인공지능 서비스 - 챗봇,. AI 서비스 '챗봇' 에 대한 정확한 정보 전달!

지난 글에 소개된 내용과 같이 "AI 서비스의 추진 방향과 목표가 공감되었나요?

그렇다면 이제 관계자들과 신뢰를 쌓는것이 필요한 시점입니다.


어떤한 방법이 있을까요?

나는 기업 내부 혹은 대고객 대상 도입 하고자 하는 AI 서비스에 대하여 정확한 정보를 전달하는 것이 그 시작점이라 생각 합니다.  

그 배경에는 성선설이나 성악설을 믿는 것과 관계없이 기업에 소속된 직장인이라면 타인이 추진하는 업무에 대하여 처음부터 신뢰를 갖고 필요한 도움을 줄 수 있다고 생각 하지 않는다 여기기 때문 입니다.

공통적으로는 사내 정치적 이해관계 또는 개인 심리적인 문제가 원인일 수도 있겠지만, 

또 다른 원인중 해결 가능한 문제는 타인이 하고자 하는 업무나 목표를 제대로 알지 못하거나 믿지 않으려 하는 경우가 아닌가 싶습니다.

다들 그렇겠지만 나 또한 이 문제 해결을 위해 기업의 이해 관계자들에게 도입 시 이슈가 될 수 있는 상황에 대하여 충분히 소개 하는 것과 함께 목표로 하는 AI 서비스 (본인의 경우 'AI챗봇')에 대하여 숨김 없이 정확한 정보를 전달할 필요가 있다고 생각하였습니다.

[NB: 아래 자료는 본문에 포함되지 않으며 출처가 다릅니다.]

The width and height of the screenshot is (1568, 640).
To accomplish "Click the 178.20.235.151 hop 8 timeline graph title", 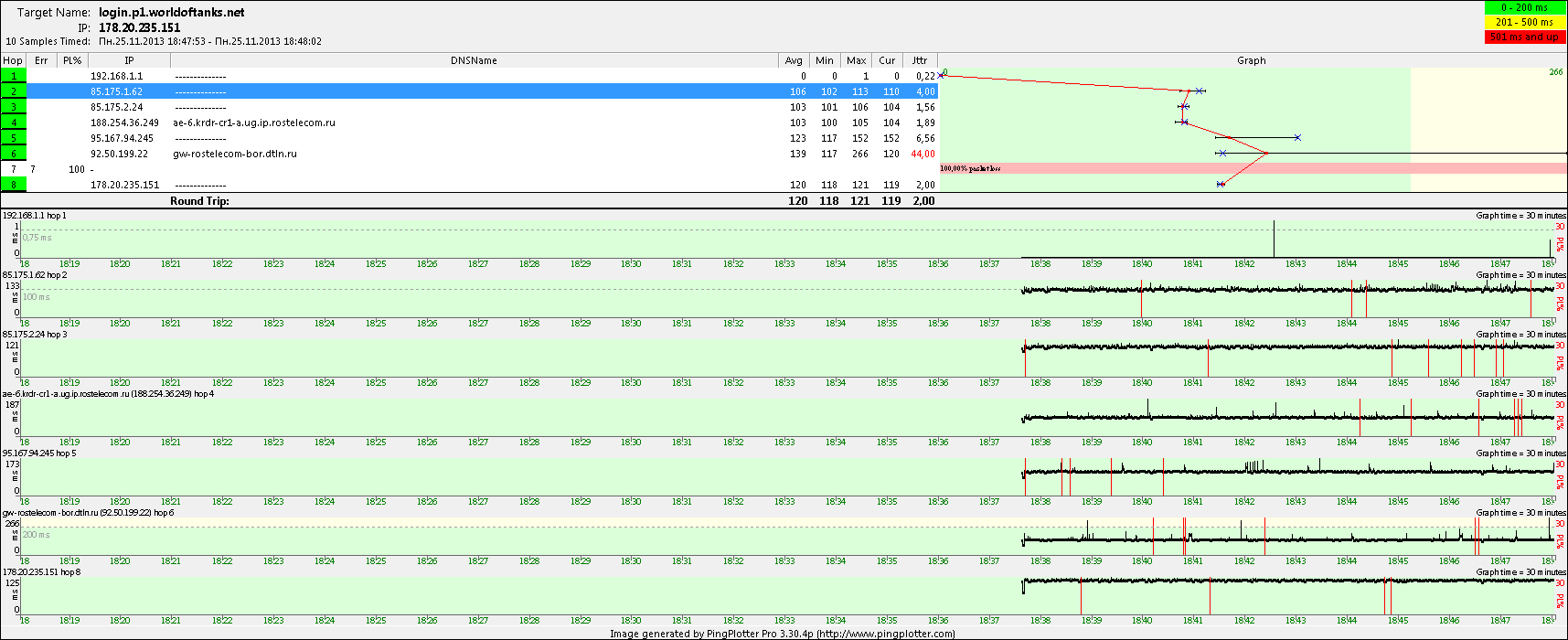I will (x=41, y=572).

이를 위해 사내 홍보 채널을 활용한 사례를 소개 하도록 하겠습니다. 

(관련 전문 용어나 이미지 등은 하단의 reference 를 참조 하여 작성 하였습니다.)


" AI 챗봇은 무엇이고, 어떻게 만들어져야 할까요?  "

 역은이: In-Sung Lee

챗봇은 구현 가능한 기능의 차이로써 ‘AI 기반의 봇(지능형 챗봇)’, 여전히 ‘AI 기반이 아닌 봇이 있습니다.

 


AI 기반의 봇은 상대방의 대화를 이해 하면서 대화를 풀어내는 것으로, 고객이 원하는 것은 채팅이 아니라 문제해결이기에 자연스럽게 대화하며 명확하게 사용자의 패턴과 요구를 파악하고 정확한 서비스를 제공하는 측면에서는 아직 까지는 부족하게 느껴지는 것은 사실입니다.

 

반면, ‘AI 기반이 아닌 봇은 설계자가 설계한대로 커뮤니케이션을 실행하는 봇으로 사용자의 요구가 정확히 설계자의 요구에 부합하는 경우 그에 대한 정확한 서비스 제공이 가능하나, 설계자가 설계한 대화 루트를 넘어서면 대화를 지속하기가 어려운 것이 아쉬운 점입니다.  

 

스마트 홈 시장에 비해 기업은 지능형 챗봇을 도입하기에 훨씬 어렵다 볼 수 있을 것입니다. 두가지 이유를 들어 설명해 드리고자 합니다.

 

■ 이유 1. 과연 어떤 챗봇 솔루션이 기업의 기간계 시스템에 맞춰질 수 있을까요?

 

모든 기업은 레거시(Legacy) 라 불리는 기존 시스템이 있습니다.

기업의 레거시 환경이라는 것은 기업이 상품과 서비스를 고객에게 제공하는 과정에 필요한 시스템을 총칭 합니다. 온라인 쇼핑몰의 경우 회원이나 상품 시스템, 그리고 결제 시스템 등을 의미 합니다.

 

기업 내부에서 매출이나 원가 관리를 위한 시스템도 포함 할 수 있습니다. 홈쇼핑 주문 프로세스만을 보아도, 겉으로는상품 선택 - 회원 확인주소할인 - 결재순서로 단순해 보이나, 국내 홈쇼핑 3사의 예를 들어 볼 때 상품 주문을 위한 세부 기능 단위는 각기 달라 인터페이스 연동을 위한 인자 (Parameter)들도 모두 다르게 됩니다. 

 

회원확인GS Shop과 현대홈쇼핑은 휴대폰 번호만으로 고객확인 가능하나, 타사는 휴대폰 번호와 주민번호 앞 6자리 확인

주소입력) 현대홈쇼핑은 다른 홈쇼핑과 다르게 기본 주소지가 아닌 다른 주소지를 선택하면 이것을 기본 배송지로 변경 할 것인지 묻는 기능 구현

할인) CJ홈쇼핑은 임직원 할인이 구현되야 하며, 현대홈쇼핑은 복합결재라는 복잡한 할인 프로세스가 적용

 상품결제) GS Shop CJ홈쇼핑 여행상품은 예약만 이루어 지나, 현대홈쇼핑의 경우 예약과 결재가 가능


이러한 각 기업의 환경에 맞추기 위해 매우 뛰어나고 비싼 지능형 솔루션이 적용된다 하더라도, 기존 시스템에 이를 접목하기 위해서는 기간계 시스템 변경이 필요할 수도 있습니다.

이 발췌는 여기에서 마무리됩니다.